* SERIE DI COMPITI
[1] Elenca, per favore, tutte le frasi dell'intervista a Mala che terminano con un punto interrogativo.
[2] Ricopia il passo dell'intervista a Mala compreso tra "Partiamo, banalmente, dagli" e "E secondo te?", estremi inclusi.

* BRANO DI RIFERIMENTO

Un santone della dubstep originale, quella più spirituale e rigorosa, quella che vive prima di tutte nelle lacche, negli acetati, e che è lontana mille anni luce dall’edonismo superficiale e commerciale che pare aver contagiato il genere, o almeno una sua parte: questo è Mala. Ecco. Cosa ci fa allora alle prese con la musica latinoamericana, col latin-jazz cubano? Tutta colpa di Gilles Peterson. Mala ci racconta come e perché (e con quali difficoltà) è nata una delle più interessanti uscite discografiche del 2012.
Partiamo, banalmente, dagli inizi: come è nato questo progetto? Un progetto molto particolare e per nulla scontato, almeno a livello di idee…
Nasce tutto da Gilles Peterson. Una nota marca di rhum lo aveva invitato a farsi un po’ di giri a L’Avana, per raccogliere materiale per fare una compilation. Ad un certo punto, decise di portare pure me. Era il 2011, l’anno scorso quindi. Secondo lui dovevo assolutamente esserci, vedere, sentire…
E secondo te?
Secondo me, non avevo la più pallida idea di cose aspettarmi, e se la cosa avesse senso. Davvero: nessuna. Senonché dopo averci riflettuto su ho compreso che proprio questo era il punto, e credo che proprio questo fosse alla base di questa decisione Gilles: la scoperta. Mettere in contatto mondi musicali che, di loro, non si parlano e non si parlerebbero.
Un gran rischio. Ci sono stati dei momenti, durante la lavorazione di questo progetto, in cui hai pensato che in realtà era tutto un azzardo e non si stesse andando da nessuna parte?
Moltissimi. Anche perché, sinceramente, non mi ero mai ritrovato a lavorare in condizioni come quelle: di mio non ho mai voluto lavorare ad un album, e in più sono anni che lavoro quasi esclusivamente da solo, senza collaborazioni, men che meno collettive. E’ stata una sfida grossissima, insomma. Ma i momenti in cui mi sembrava che questa sfida fosse insensata o comunque impossibile da vincere sono stati tanti. Veramente tanti. Pure dolorosi, perché fa male sentirsi improvvisamente non all’altezza. E lì, ci tengo a dire una cosa…
Vai.
I musicisti cubani. Fantastici. Sono stati meravigliosi con me. Hanno avuto una pazienza, credimi, incredibile. Mi hanno dato una totale libertà di azione, dimostrandomi una fiducia che io per primo non sapevo se meritare o meno.
Tra l’altro tu venivi da un mondo per loro musicalmente alieno: non credo che strumentisti di vaglia del jazz latinoamericano a Cuba abbiano molto a che spartire con la scena dubstep dura e pura, quella di cui tu sei un portabandiera.
Sì, ma non credere: essendo musicisti di altissimo livello, hanno girato molto per il mondo e – di conseguenza – hanno ascoltato tantissima musica nei loro viaggi. Non erano insomma a digiuno di elettronica.

* ESTRATTI DEI DATI
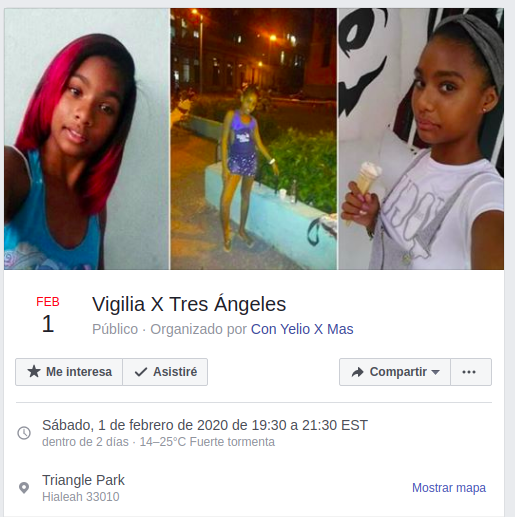Click the Hialeah 33010 address line
The height and width of the screenshot is (517, 515).
click(81, 497)
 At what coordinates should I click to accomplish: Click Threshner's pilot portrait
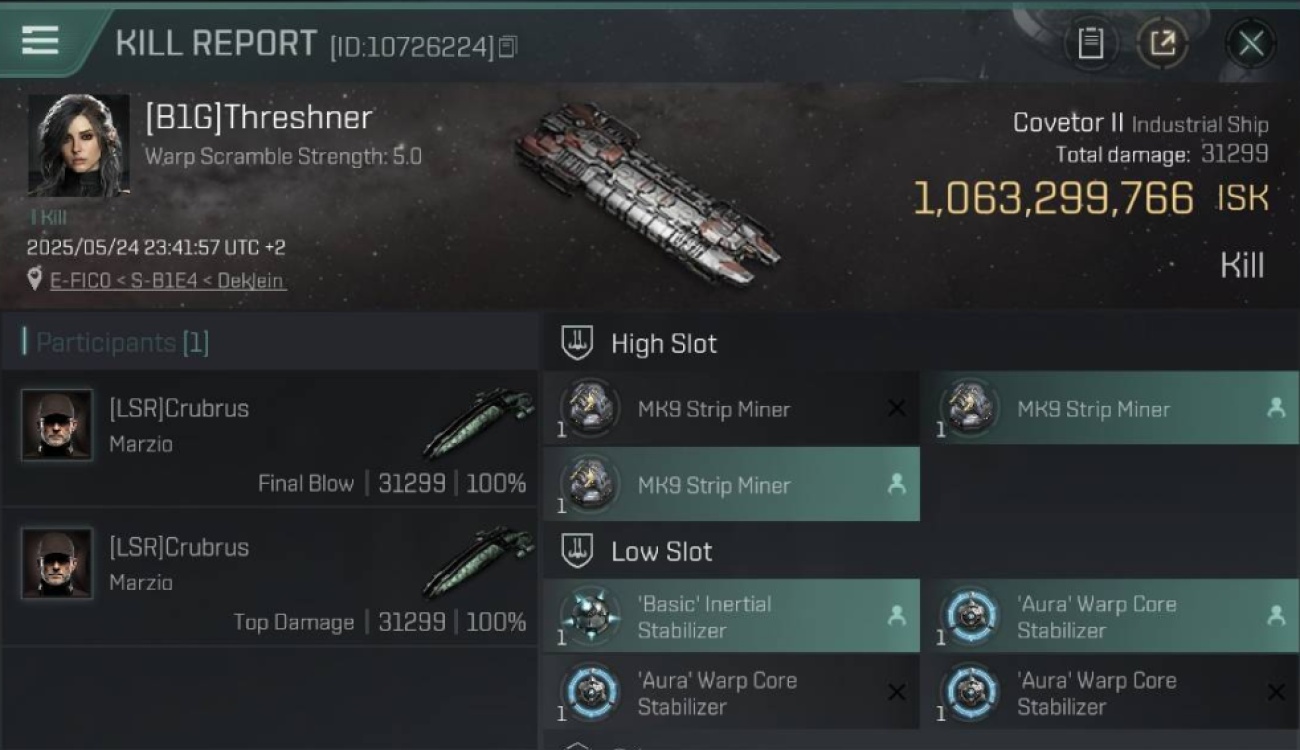[78, 145]
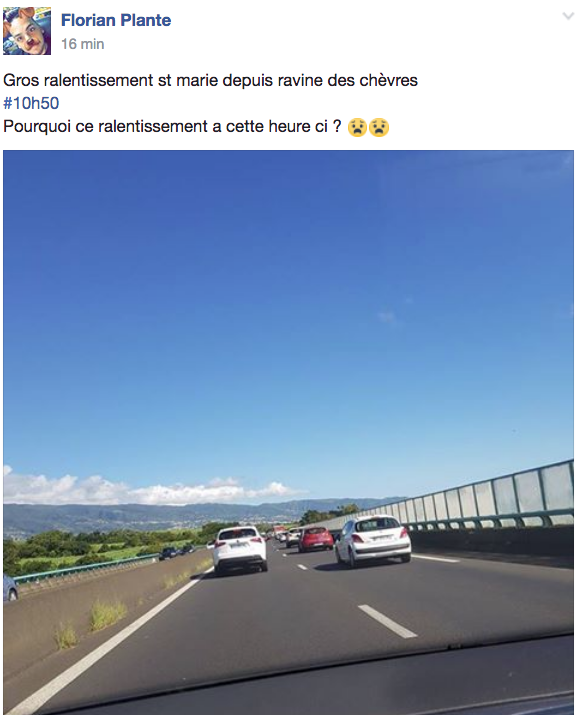The width and height of the screenshot is (581, 715).
Task: Click the second worried face emoji
Action: tap(379, 127)
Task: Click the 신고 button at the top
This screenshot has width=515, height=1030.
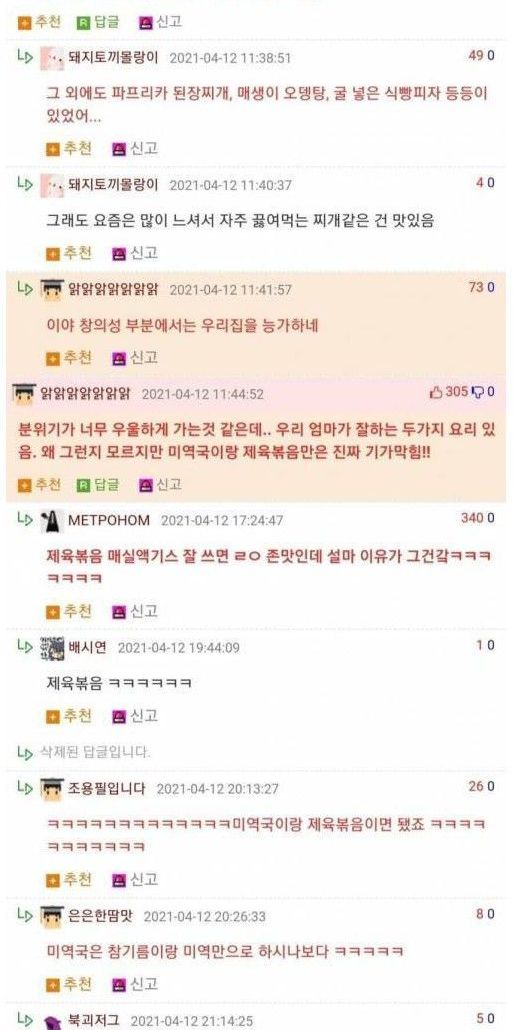Action: [160, 22]
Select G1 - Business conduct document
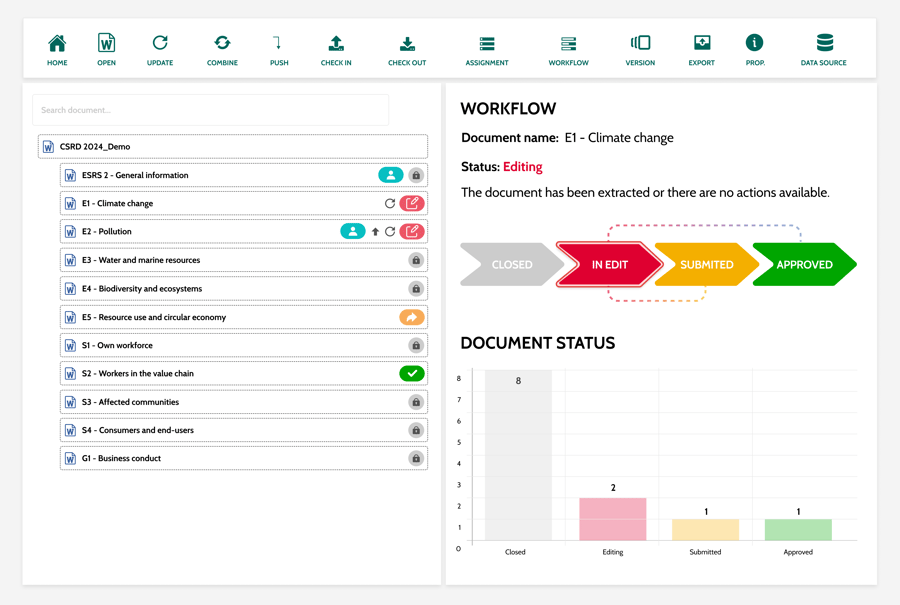900x605 pixels. coord(129,459)
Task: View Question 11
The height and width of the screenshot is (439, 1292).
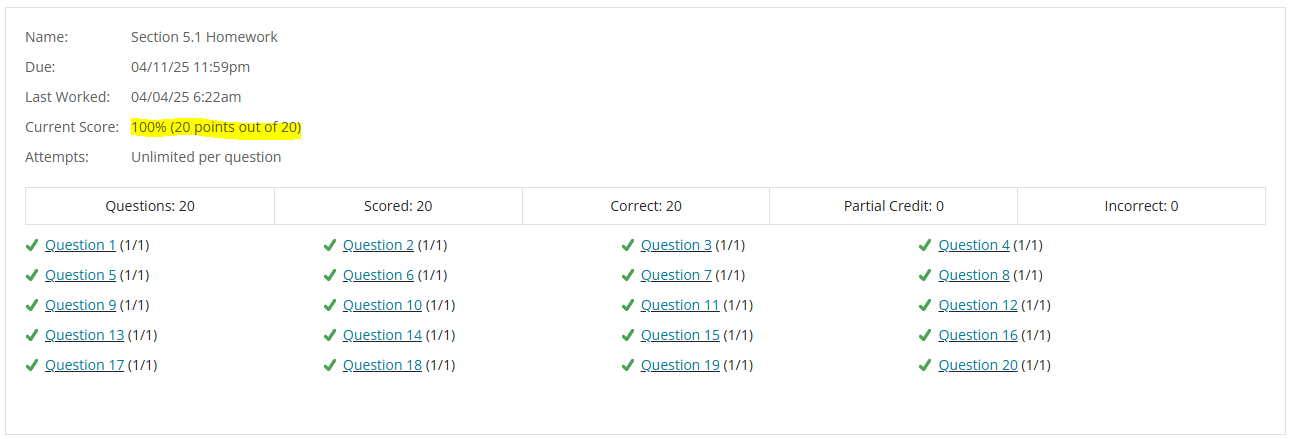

* SOLUZIONI DEI COMPITI
[1]
- Cosa ci fa allora alle prese con la musica latinoamericana, col latin-jazz cubano?
- Partiamo, banalmente, dagli inizi: come è nato questo progetto?
- E secondo te?
- Ci sono stati dei momenti, durante la lavorazione di questo progetto, in cui hai pensato che in realtà era tutto un azzardo e non si stesse andando da nessuna parte?

[2]
Partiamo, banalmente, dagli inizi: come è nato questo progetto? Un progetto molto particolare e per nulla scontato, almeno a livello di idee…
Nasce tutto da Gilles Peterson. Una nota marca di rhum lo aveva invitato a farsi un po’ di giri a L’Avana, per raccogliere materiale per fare una compilation. Ad un certo punto, decise di portare pure me. Era il 2011, l’anno scorso quindi. Secondo lui dovevo assolutamente esserci, vedere, sentire…
E secondo te?